Fruquintinib Plus Arterial Infusion Therapy With Hepatic FOLFOX for Refractory Colorectal Cancer: The FAITH Randomized Clinical Trial
The objective of this clinical trial is to evaluate the efficacy and safety of combining fruquintinib with hepatic artery infusion (HAI)-FOLFOX in the treatment of refractory colorectal cancer with liver metastasis.
• Aged between 18 and 75 years.
• Histologically confirmed colorectal adenocarcinoma.
• Radiologically or pathologically confirmed liver metastasis.
• At least one measurable lesion (per RECIST v1.1 criteria).

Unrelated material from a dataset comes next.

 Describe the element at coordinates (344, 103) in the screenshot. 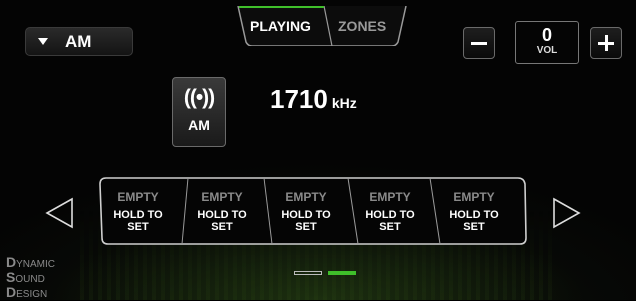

• No extrahepatic metastasis confirmed by CT, MRI, or PET/CT (if necessary). Patients with minimal extrahepatic metastatic burden (defined as the presence of lung metastasis and/or lymph node metastasis with lung lesion diameter not exceeding 1 cm, and lymph node metastasis with the longest diameter less than 2 cm) can be included.
• Disease progression within 3 months or intolerance to standard treatment with fluoropyrimidine, irinotecan, oxaliplatin combined with targeted therapy (including bevacizumab and cetuximab (RAS/BRAF wild-type)), with previous oxaliplatin-induced neurotoxicity \< Grade 2.
• Normal hematologic function (platelets \>90×10\^9/L; white blood cells \>3×10\^9/L; neutrophils \>1.5×10\^9/L).
• Serum bilirubin ≤1.5 times the upper limit of normal (ULN), transaminases ≤5 times ULN, alkaline phosphatase ≤2.5 times ULN, no ascites, coagulation function: prothrombin time (PT) ≤1.5 ULN; international normalized ratio (INR) ≤1.5 ULN; activated partial thromboplastin time (APTT) ≤1.5 ULN, albumin ≥35 g/L.
• Child-Pugh grade A liver function.
• Serum creatinine less than ULN, or calculated creatinine clearance \>50 ml/min (using Cockcroft-Gault formula).
• ECOG performance status 0-1.
• Expected survival \>3 months.
• Signed written informed consent.
• Willing and able to undergo follow-up until death or study completion/termination.